> **Task directions**
Each entry must be restated exactly as it appears.

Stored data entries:
++++

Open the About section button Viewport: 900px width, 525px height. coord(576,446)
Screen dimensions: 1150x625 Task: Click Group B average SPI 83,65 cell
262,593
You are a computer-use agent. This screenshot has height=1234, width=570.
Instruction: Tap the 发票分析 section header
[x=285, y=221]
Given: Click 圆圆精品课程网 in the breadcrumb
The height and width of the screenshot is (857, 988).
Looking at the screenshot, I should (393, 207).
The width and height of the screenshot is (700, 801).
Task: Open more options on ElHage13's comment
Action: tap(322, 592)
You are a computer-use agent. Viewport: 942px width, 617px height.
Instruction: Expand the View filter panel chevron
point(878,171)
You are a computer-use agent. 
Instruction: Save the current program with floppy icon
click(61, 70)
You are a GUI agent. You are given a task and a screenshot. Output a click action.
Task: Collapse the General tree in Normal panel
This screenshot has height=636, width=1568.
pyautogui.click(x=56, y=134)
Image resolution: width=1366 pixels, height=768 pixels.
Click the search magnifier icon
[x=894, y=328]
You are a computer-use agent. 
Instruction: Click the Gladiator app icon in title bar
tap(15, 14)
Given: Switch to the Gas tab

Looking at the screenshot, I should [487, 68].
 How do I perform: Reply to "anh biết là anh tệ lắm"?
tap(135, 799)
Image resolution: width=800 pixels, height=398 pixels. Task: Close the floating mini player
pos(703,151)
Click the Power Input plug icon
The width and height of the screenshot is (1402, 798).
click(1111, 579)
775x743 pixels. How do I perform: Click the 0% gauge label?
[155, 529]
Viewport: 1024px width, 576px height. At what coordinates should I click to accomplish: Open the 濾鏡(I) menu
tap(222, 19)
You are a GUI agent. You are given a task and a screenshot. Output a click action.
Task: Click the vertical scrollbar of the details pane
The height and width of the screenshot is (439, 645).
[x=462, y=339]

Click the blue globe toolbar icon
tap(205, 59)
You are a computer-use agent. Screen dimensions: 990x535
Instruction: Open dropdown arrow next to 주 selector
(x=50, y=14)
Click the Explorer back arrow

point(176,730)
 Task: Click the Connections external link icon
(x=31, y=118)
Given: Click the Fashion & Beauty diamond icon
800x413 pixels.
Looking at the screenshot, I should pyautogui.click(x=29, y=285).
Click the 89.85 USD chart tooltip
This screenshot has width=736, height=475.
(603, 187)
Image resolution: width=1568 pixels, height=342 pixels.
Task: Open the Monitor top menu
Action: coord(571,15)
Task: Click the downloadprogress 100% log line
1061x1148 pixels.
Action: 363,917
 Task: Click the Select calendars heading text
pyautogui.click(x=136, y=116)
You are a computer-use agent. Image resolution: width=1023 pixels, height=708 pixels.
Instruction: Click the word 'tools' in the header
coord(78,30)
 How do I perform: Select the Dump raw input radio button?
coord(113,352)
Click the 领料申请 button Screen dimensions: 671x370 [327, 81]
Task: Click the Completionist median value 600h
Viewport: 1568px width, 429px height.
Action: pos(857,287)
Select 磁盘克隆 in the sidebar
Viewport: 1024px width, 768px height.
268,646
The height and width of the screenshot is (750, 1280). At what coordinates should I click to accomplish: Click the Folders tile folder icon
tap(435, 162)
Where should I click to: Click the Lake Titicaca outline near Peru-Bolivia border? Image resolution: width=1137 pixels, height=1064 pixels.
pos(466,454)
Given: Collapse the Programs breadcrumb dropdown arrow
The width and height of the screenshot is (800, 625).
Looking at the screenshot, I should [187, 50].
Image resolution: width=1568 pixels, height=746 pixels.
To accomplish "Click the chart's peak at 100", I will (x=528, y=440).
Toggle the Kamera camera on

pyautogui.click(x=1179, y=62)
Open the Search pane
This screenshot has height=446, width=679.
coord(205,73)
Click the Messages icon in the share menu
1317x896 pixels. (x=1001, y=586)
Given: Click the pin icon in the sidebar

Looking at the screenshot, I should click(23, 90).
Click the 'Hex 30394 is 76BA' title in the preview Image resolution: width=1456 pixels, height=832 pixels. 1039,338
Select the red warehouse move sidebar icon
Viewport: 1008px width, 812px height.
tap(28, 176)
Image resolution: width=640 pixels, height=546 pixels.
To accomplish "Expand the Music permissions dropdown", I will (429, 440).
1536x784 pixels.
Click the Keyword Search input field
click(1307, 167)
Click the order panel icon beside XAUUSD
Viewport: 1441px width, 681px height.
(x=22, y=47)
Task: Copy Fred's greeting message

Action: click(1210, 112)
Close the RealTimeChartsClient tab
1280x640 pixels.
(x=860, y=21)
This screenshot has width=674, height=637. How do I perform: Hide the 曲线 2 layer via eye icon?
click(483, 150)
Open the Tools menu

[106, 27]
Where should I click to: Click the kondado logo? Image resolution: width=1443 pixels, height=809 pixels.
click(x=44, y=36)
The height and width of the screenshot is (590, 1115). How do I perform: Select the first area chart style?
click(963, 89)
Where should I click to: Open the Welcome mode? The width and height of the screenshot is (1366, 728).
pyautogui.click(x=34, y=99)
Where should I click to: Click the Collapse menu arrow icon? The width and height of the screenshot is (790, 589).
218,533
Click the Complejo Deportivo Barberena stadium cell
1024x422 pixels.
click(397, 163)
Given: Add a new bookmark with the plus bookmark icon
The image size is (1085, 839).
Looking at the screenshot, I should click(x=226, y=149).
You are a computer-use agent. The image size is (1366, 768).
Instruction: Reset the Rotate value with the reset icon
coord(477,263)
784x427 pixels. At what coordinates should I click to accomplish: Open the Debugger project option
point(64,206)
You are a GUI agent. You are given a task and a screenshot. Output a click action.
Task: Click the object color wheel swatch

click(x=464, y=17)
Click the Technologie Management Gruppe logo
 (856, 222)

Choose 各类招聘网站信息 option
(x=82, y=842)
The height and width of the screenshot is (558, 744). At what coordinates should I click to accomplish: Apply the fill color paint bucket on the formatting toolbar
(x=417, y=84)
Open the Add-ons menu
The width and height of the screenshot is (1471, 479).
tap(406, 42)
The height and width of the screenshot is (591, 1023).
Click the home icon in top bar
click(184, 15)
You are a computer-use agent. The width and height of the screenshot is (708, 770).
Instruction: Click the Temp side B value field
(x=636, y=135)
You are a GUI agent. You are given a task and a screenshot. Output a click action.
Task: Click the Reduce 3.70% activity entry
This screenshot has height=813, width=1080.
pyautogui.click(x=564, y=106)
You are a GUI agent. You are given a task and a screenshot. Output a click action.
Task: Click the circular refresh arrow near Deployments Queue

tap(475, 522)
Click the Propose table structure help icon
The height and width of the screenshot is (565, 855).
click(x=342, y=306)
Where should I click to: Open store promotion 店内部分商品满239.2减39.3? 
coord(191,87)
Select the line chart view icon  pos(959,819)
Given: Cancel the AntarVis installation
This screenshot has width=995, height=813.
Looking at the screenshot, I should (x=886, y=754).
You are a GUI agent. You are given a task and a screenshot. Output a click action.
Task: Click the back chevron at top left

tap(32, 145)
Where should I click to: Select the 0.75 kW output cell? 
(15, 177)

++++

> **Reply to the exercise**
Open the About section button Viewport: 900px width, 525px height. coord(576,446)
Screen dimensions: 1150x625 Task: Click Group B average SPI 83,65 cell
262,593
You are a computer-use agent. This screenshot has height=1234, width=570.
Instruction: Tap the 发票分析 section header
[x=285, y=221]
Given: Click 圆圆精品课程网 in the breadcrumb
The height and width of the screenshot is (857, 988).
Looking at the screenshot, I should (393, 207).
The width and height of the screenshot is (700, 801).
Task: Open more options on ElHage13's comment
Action: tap(322, 592)
You are a computer-use agent. Viewport: 942px width, 617px height.
Instruction: Expand the View filter panel chevron
point(878,171)
You are a computer-use agent. 
Instruction: Save the current program with floppy icon
click(61, 70)
You are a GUI agent. You are given a task and a screenshot. Output a click action.
Task: Collapse the General tree in Normal panel
This screenshot has height=636, width=1568.
pyautogui.click(x=56, y=134)
Image resolution: width=1366 pixels, height=768 pixels.
Click the search magnifier icon
[x=894, y=328]
You are a computer-use agent. 
Instruction: Click the Gladiator app icon in title bar
tap(15, 14)
Given: Switch to the Gas tab

Looking at the screenshot, I should [487, 68].
 How do I perform: Reply to "anh biết là anh tệ lắm"?
tap(135, 799)
Image resolution: width=800 pixels, height=398 pixels. Task: Close the floating mini player
pos(703,151)
Click the Power Input plug icon
The width and height of the screenshot is (1402, 798).
click(1111, 579)
775x743 pixels. How do I perform: Click the 0% gauge label?
[155, 529]
Viewport: 1024px width, 576px height. At what coordinates should I click to accomplish: Open the 濾鏡(I) menu
tap(222, 19)
You are a GUI agent. You are given a task and a screenshot. Output a click action.
Task: Click the vertical scrollbar of the details pane
The height and width of the screenshot is (439, 645).
[x=462, y=339]

Click the blue globe toolbar icon
tap(205, 59)
You are a computer-use agent. Screen dimensions: 990x535
Instruction: Open dropdown arrow next to 주 selector
(x=50, y=14)
Click the Explorer back arrow

point(176,730)
 Task: Click the Connections external link icon
(x=31, y=118)
Given: Click the Fashion & Beauty diamond icon
800x413 pixels.
Looking at the screenshot, I should pyautogui.click(x=29, y=285).
Click the 89.85 USD chart tooltip
This screenshot has width=736, height=475.
(603, 187)
Image resolution: width=1568 pixels, height=342 pixels.
Task: Open the Monitor top menu
Action: coord(571,15)
Task: Click the downloadprogress 100% log line
1061x1148 pixels.
Action: 363,917
 Task: Click the Select calendars heading text
pyautogui.click(x=136, y=116)
You are a computer-use agent. Image resolution: width=1023 pixels, height=708 pixels.
Instruction: Click the word 'tools' in the header
coord(78,30)
 How do I perform: Select the Dump raw input radio button?
coord(113,352)
Click the 领料申请 button Screen dimensions: 671x370 [327, 81]
Task: Click the Completionist median value 600h
Viewport: 1568px width, 429px height.
Action: pos(857,287)
Select 磁盘克隆 in the sidebar
Viewport: 1024px width, 768px height.
268,646
The height and width of the screenshot is (750, 1280). At what coordinates should I click to accomplish: Click the Folders tile folder icon
tap(435, 162)
Where should I click to: Click the Lake Titicaca outline near Peru-Bolivia border? Image resolution: width=1137 pixels, height=1064 pixels.
pos(466,454)
Given: Collapse the Programs breadcrumb dropdown arrow
The width and height of the screenshot is (800, 625).
Looking at the screenshot, I should [187, 50].
Image resolution: width=1568 pixels, height=746 pixels.
To accomplish "Click the chart's peak at 100", I will (x=528, y=440).
Toggle the Kamera camera on

pyautogui.click(x=1179, y=62)
Open the Search pane
This screenshot has height=446, width=679.
coord(205,73)
Click the Messages icon in the share menu
1317x896 pixels. (x=1001, y=586)
Given: Click the pin icon in the sidebar

Looking at the screenshot, I should click(23, 90).
Click the 'Hex 30394 is 76BA' title in the preview Image resolution: width=1456 pixels, height=832 pixels. 1039,338
Select the red warehouse move sidebar icon
Viewport: 1008px width, 812px height.
tap(28, 176)
Image resolution: width=640 pixels, height=546 pixels.
To accomplish "Expand the Music permissions dropdown", I will (429, 440).
1536x784 pixels.
Click the Keyword Search input field
click(1307, 167)
Click the order panel icon beside XAUUSD
Viewport: 1441px width, 681px height.
(x=22, y=47)
Task: Copy Fred's greeting message

Action: click(1210, 112)
Close the RealTimeChartsClient tab
1280x640 pixels.
(x=860, y=21)
This screenshot has width=674, height=637. How do I perform: Hide the 曲线 2 layer via eye icon?
click(483, 150)
Open the Tools menu

[106, 27]
Where should I click to: Click the kondado logo? Image resolution: width=1443 pixels, height=809 pixels.
click(x=44, y=36)
The height and width of the screenshot is (590, 1115). How do I perform: Select the first area chart style?
click(963, 89)
Where should I click to: Open the Welcome mode? The width and height of the screenshot is (1366, 728).
pyautogui.click(x=34, y=99)
Where should I click to: Click the Collapse menu arrow icon? The width and height of the screenshot is (790, 589).
218,533
Click the Complejo Deportivo Barberena stadium cell
1024x422 pixels.
click(397, 163)
Given: Add a new bookmark with the plus bookmark icon
The image size is (1085, 839).
Looking at the screenshot, I should click(x=226, y=149).
You are a computer-use agent. The image size is (1366, 768).
Instruction: Reset the Rotate value with the reset icon
coord(477,263)
784x427 pixels. At what coordinates should I click to accomplish: Open the Debugger project option
point(64,206)
You are a GUI agent. You are given a task and a screenshot. Output a click action.
Task: Click the object color wheel swatch

click(x=464, y=17)
Click the Technologie Management Gruppe logo
 (856, 222)

Choose 各类招聘网站信息 option
(x=82, y=842)
The height and width of the screenshot is (558, 744). At what coordinates should I click to accomplish: Apply the fill color paint bucket on the formatting toolbar
(x=417, y=84)
Open the Add-ons menu
The width and height of the screenshot is (1471, 479).
tap(406, 42)
The height and width of the screenshot is (591, 1023).
Click the home icon in top bar
click(184, 15)
You are a computer-use agent. The width and height of the screenshot is (708, 770).
Instruction: Click the Temp side B value field
(x=636, y=135)
You are a GUI agent. You are given a task and a screenshot. Output a click action.
Task: Click the Reduce 3.70% activity entry
This screenshot has height=813, width=1080.
pyautogui.click(x=564, y=106)
You are a GUI agent. You are given a task and a screenshot. Output a click action.
Task: Click the circular refresh arrow near Deployments Queue

tap(475, 522)
Click the Propose table structure help icon
The height and width of the screenshot is (565, 855).
click(x=342, y=306)
Where should I click to: Open store promotion 店内部分商品满239.2减39.3? 
coord(191,87)
Select the line chart view icon  pos(959,819)
Given: Cancel the AntarVis installation
This screenshot has width=995, height=813.
Looking at the screenshot, I should (x=886, y=754).
You are a GUI agent. You are given a task and a screenshot. Output a click action.
Task: Click the back chevron at top left

tap(32, 145)
Where should I click to: Select the 0.75 kW output cell? 
(15, 177)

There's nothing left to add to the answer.